[EXERCISE]:
Verbatim copy, pictures excluded: every line from the one with "Screen dimensions: 1200x630" through the final line of the data below, and no other line.
*** Block opens ***
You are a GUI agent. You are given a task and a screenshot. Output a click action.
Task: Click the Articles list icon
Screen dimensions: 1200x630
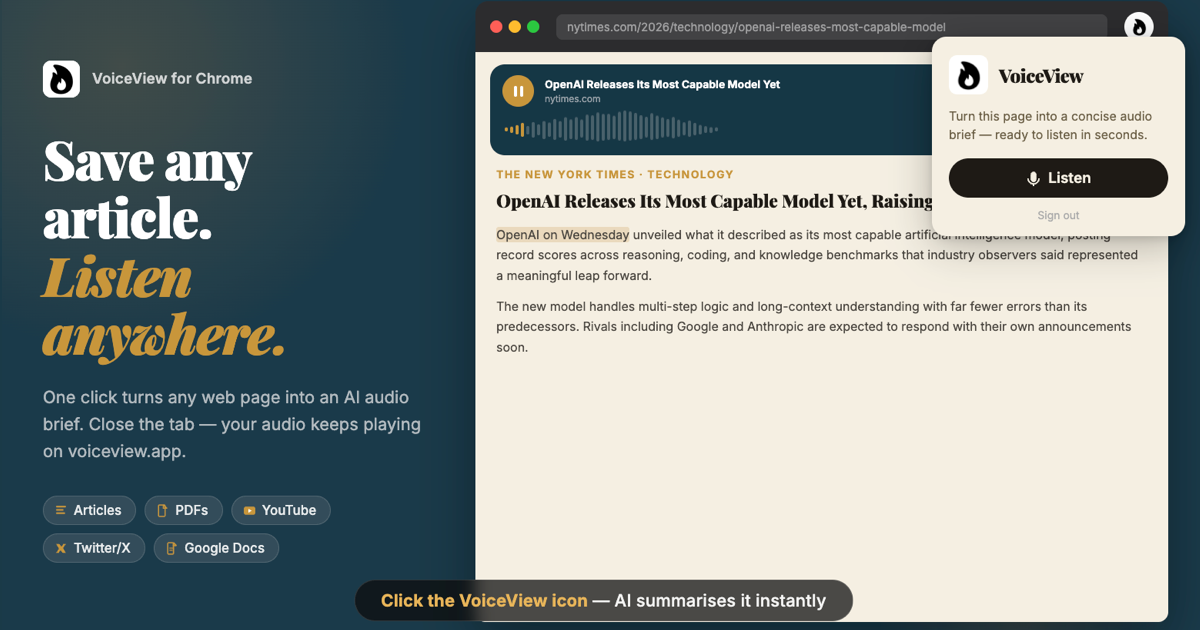coord(62,510)
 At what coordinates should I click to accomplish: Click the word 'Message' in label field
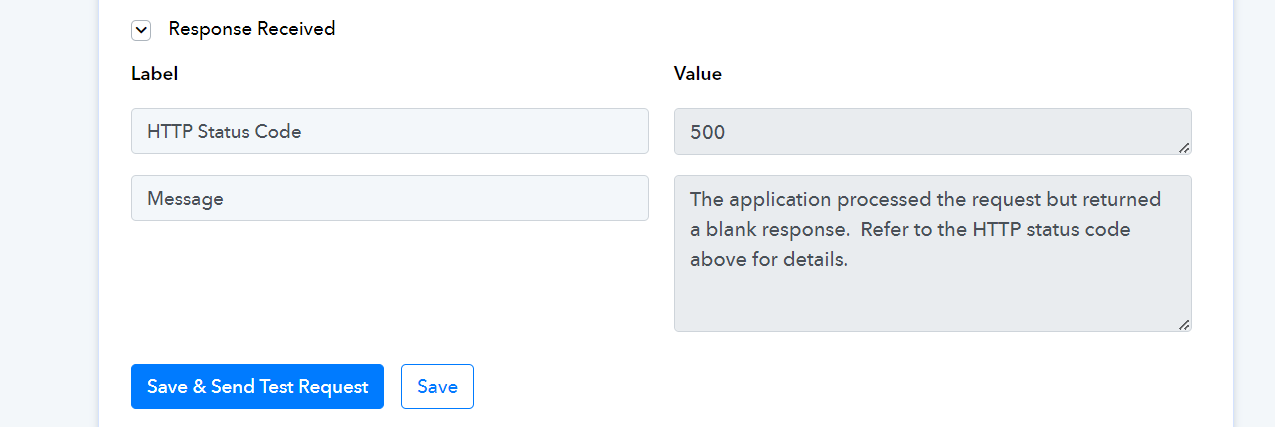click(185, 199)
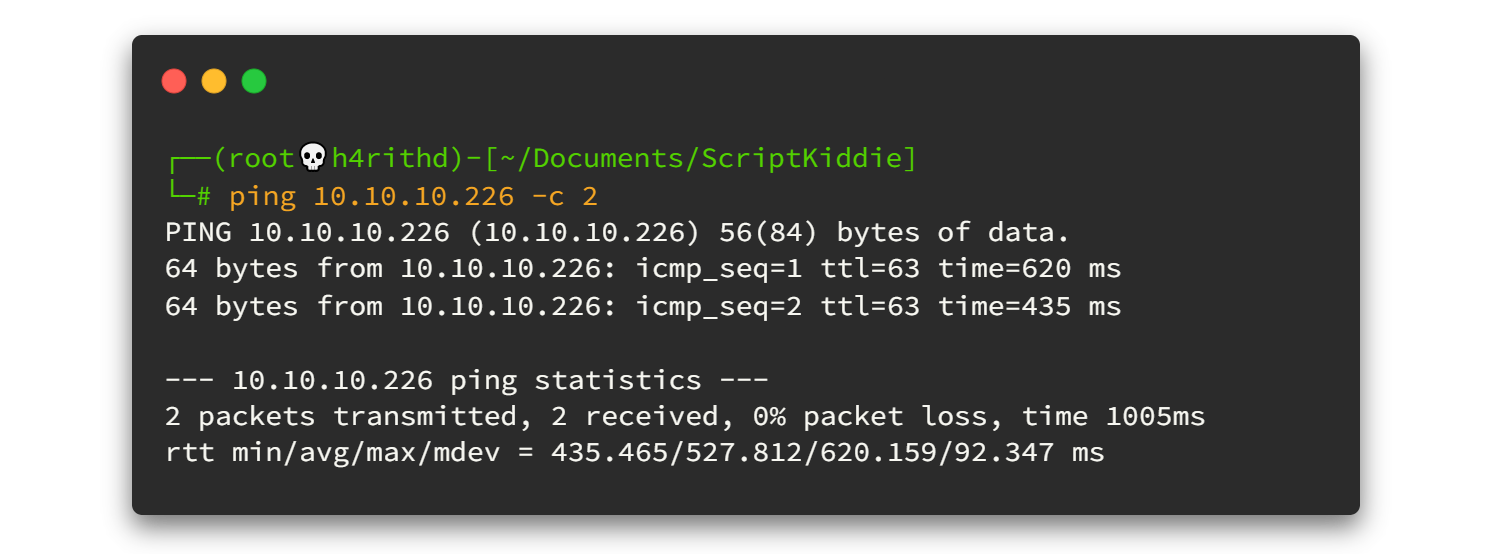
*** Block closes ***
[TASK ANSWER]:
Screen dimensions: 1200x630
coord(62,510)
 At what coordinates should I click to accomplish: Click the word 'Message' in label field
click(185, 199)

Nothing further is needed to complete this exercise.